To gain more insight into how the public sector workforce can protect their websites from cyberattacks, GovLoop sat down with Tony Lauro, Lead Senior Enterprise Security Architect at Akamai, a content delivery network that provides media and software delivery and cloud security solutions.
According to Lauro, we are currently living and working in a cyber world. This means we have to take a new approach to handling cybersecurity. “In the past years, cyber has been seen as this shadow world but that is no longer the case. Cyber and the internet are all around us now,” Lauro explained. With this evolution comes new threats.
“We are seeing a move from basic disruptive types of hacktivism to threat actors strategically trying to accomplish nefarious goals,” Lauro explained. These actors know how to disrupt networks and are doing so to achieve their goals, which can include anything from starting a riot to gathering data.
In order to counter these nefarious actors, agencies must be mindful of the methods they employ to infiltrate networks. Recently, attackers have been hacking networks through government websites and the applications on these websites. For example, in a Distributed Denial of Service (DDoS) attack, there is too much information coming into a small entry point making it difficult to stop attack points. As a result, attackers can slip into the network undetected. “Think of a moat around a castle. When you drop the drawbridge while you are under attack to let the good traffic in, you are not going to be able to effectively stop the attack because the good traffic still has to pass through,” Lauro clarified.
Another example of infiltration is an application layer attack. This type of attack has become prevalent as government websites have shifted towards having employees log into the agency website to access their portal. While more interactive and helping with efficiencies, this process inherently means that all of the users’ data is stored on a back end database. “Application layer attacks bypass security mechanisms to access applications across the site,” Lauro explained. He continued, “this kind of attack largely occurs because there is a shortage in the security market of trained web application security experts. This has led to the development of website applications that are not securely coded.” Consequently, attackers are able to take advantage of the security lapse in applications to access larger networks and the data that resides behind them.
However, there are steps that organizations can take to invest in cybersecurity solutions and prevent attacks. According to Lauro, “as a state or local agency you have to ask if security and cyber resiliency are part of your core business competencies. If they’re not, they need to be and you’re going to have to find the right people to train and make sure that you build up that competency within your own organizations.”

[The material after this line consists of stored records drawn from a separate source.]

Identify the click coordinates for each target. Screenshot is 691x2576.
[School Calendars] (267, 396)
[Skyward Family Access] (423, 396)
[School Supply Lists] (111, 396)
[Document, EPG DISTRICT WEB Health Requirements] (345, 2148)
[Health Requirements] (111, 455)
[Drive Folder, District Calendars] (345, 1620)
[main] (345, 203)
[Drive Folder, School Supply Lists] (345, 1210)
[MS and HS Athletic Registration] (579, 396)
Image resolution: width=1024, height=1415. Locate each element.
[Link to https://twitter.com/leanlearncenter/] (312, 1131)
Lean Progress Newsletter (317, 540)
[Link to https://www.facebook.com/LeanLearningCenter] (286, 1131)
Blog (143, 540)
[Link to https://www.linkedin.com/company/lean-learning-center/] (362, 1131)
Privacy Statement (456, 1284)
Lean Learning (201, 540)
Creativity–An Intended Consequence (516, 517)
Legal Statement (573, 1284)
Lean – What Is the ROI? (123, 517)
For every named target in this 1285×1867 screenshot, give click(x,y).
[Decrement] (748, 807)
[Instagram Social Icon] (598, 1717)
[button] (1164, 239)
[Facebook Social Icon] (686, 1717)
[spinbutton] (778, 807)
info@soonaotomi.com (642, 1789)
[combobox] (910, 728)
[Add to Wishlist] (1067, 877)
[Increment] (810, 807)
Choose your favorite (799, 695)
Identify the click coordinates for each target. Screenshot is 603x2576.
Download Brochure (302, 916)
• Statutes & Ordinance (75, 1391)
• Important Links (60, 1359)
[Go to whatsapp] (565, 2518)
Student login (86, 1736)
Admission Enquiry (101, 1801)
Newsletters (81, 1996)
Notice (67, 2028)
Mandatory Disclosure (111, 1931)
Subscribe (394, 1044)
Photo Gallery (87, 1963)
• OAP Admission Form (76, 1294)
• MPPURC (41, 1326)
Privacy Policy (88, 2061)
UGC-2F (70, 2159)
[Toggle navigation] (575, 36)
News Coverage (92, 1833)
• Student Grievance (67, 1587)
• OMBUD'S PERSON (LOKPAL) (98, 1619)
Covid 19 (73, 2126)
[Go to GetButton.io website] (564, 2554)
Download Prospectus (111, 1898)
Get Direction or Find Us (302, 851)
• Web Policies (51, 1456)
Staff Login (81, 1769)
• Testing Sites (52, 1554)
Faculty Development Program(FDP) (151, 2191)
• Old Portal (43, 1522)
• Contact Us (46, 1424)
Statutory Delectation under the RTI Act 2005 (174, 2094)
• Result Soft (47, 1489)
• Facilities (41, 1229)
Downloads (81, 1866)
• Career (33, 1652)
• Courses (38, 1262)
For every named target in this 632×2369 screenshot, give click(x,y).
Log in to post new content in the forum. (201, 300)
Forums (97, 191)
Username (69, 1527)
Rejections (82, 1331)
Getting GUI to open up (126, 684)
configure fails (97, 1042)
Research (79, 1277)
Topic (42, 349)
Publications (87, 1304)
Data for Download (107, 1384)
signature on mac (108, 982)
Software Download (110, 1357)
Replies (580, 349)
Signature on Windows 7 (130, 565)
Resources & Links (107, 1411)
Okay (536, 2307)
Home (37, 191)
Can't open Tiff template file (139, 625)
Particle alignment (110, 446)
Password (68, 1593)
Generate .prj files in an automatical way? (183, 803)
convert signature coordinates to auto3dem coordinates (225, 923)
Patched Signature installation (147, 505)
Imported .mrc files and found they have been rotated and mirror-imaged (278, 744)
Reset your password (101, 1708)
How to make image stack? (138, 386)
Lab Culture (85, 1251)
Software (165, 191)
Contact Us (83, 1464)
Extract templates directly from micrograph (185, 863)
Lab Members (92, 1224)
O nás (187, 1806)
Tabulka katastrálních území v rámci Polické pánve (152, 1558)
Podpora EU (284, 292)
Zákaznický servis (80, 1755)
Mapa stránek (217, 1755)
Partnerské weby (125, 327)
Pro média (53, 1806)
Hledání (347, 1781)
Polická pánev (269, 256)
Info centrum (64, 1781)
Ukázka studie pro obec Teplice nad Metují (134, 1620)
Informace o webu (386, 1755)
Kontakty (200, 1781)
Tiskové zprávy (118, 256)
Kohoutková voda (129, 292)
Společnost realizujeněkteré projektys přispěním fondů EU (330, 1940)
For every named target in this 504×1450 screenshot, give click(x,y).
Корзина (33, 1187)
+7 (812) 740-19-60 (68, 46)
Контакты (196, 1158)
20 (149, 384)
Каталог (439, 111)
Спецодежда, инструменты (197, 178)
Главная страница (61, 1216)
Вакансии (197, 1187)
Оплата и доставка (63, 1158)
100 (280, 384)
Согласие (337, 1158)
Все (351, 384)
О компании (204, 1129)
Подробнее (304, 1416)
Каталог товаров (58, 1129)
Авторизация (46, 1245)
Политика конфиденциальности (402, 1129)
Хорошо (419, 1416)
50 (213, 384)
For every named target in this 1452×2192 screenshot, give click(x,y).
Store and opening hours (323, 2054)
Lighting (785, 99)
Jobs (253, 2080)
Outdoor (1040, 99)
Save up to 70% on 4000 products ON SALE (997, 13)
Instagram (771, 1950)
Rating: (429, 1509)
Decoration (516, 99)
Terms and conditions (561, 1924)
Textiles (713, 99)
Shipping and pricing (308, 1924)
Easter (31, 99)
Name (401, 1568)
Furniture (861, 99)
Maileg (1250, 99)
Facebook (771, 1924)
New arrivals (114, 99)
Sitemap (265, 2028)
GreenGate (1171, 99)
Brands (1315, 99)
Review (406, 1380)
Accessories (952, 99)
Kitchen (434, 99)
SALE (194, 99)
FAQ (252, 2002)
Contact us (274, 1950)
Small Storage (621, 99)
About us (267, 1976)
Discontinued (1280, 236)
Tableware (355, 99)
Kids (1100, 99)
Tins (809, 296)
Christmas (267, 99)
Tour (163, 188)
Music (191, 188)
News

Akamai offers solutions to help state and local agencies integrate security into their core competencies. In website attacks, information can be gathered by nefarious actors through incoming requests that infiltrate the network and information leaks in outbound requests. For inbound requests, Akamai inspects each one before they are passed onto the datacenter, intercepting any nefarious request before it can damage the network. When an outbound attack tries to infiltrate a network through malware, Akamai sends out alerts to make users aware that this malware has been sent out.
These solutions allow state and local employees to do their jobs better by providing tools to identify threats and attacks to their network in the midst of normal user traffic. Establishing a resiliency framework that achieves this allows agencies to promote innovation without worrying about creating new vulnerabilities in the face of advancement.